On appeal from the Bergen County Court, Law Division.
For reversal -- Justices Heher, Oliphant, Burling, Jacobs and Brennan. For affirmance -- Chief Justice Vanderbilt, and Justice Wachenfeld. The opinion of the court was delivered by Oliphant, J. Vanderbilt, C.J. (dissenting). Mr. Justice Wachenfeld has authorized me to say that he joins in this opinion.
[20 NJ Page 469] This is an appeal from a judgment of the Bergen County Court affirming the conviction of the defendant-appellant for a violation of N.J.S. 2 A:171-1, the Sunday observance law of New Jersey.
The complaint charged a violation of this statute in that on February 13, 1955 the appellant washed an automobile of one Albert Durkovic. The defendant operated an automobile service business in Fair Lawn, New Jersey, providing for the complete servicing of automobiles, including gas, oil, greasing, repairs and automatic washing of cars. The case was tried on a stipulation of facts and the borough officials made no charge of violation with respect to the operation on Sunday of defendant's gasoline and service station, apparently on the theory it constitutes a work of necessity. See N.J.S. 2 A:171-1.
The appellant was convicted originally in the municipal court and on appeal to the Bergen County Court after a trial de novo he was again found guilty and a fine of $20 was imposed under N.J.S. 2 A:169-4, which is the penalty section applying to disorderly persons and which the County Court held applicable to this situation.
The appellant appealed from this conviction and we certified the cause here on our own motion. R.R. 1:10-1(a).
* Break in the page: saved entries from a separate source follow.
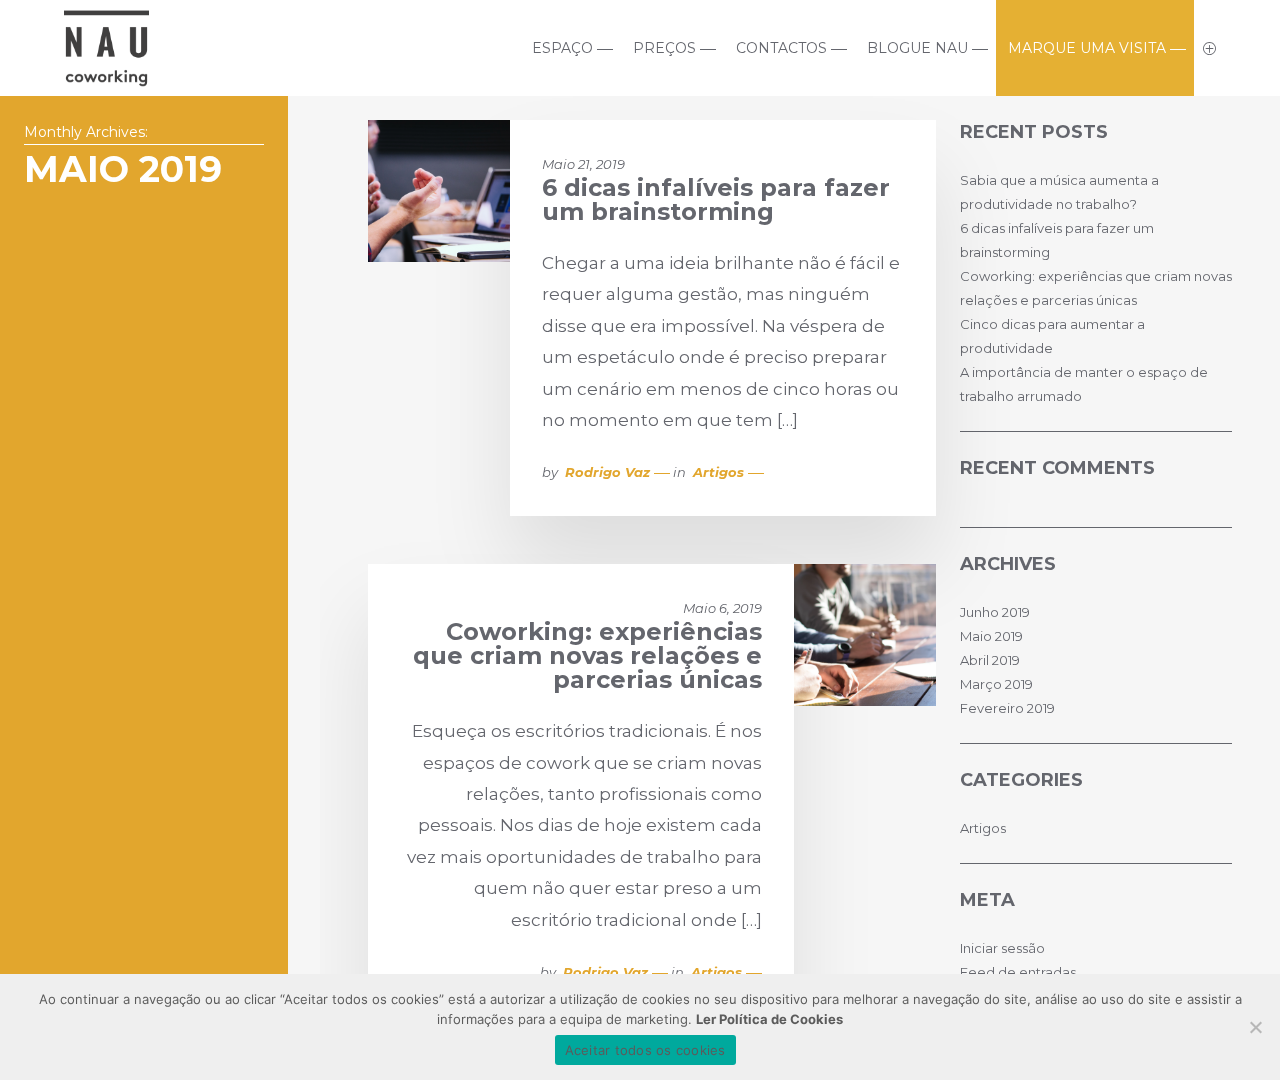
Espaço (562, 48)
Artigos (718, 472)
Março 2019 (996, 684)
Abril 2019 (990, 660)
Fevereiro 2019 (1007, 708)
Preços (664, 48)
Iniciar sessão (1002, 948)
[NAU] (106, 78)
On this appeal the appellant raised several constitutional questions and this court required that notice be given to the Attorney-General pursuant to R.R. 4:37-2. The Attorney-General appeared and argued the appeal before us through Assistant Attorney-General Fusco. The brief on behalf of the State was drafted by Mr. Calissi, Prosecutor of the Pleas of Bergen County, and Special Assistant Prosecutor Valente. The Assistant Attorney-General at the argument frankly stated, and the prosecutor acquiesced therein, that he could not conscientiously support the brief filed by the State and argue for an affirmance and confessed error in the conviction below of the defendant due to the lack of a penalty contained in the statute, N.J.S. 2 A:171-1, upon which the complaint was based. However, a confession of error relating to the jurisdiction of the subject matter is not binding on this court.
We find a decision with respect to the constitutional questions unnecessary for the disposition of the cause and we shall therefore not determine such questions or comment
with respect thereto. Such is the regular practice of this court. Michaelson v. Wall Tp., 92 N.J.L. 72 (Sup. Ct. 1918); Grobart v. Grobart, 5 N.J. 161, 165 (1950).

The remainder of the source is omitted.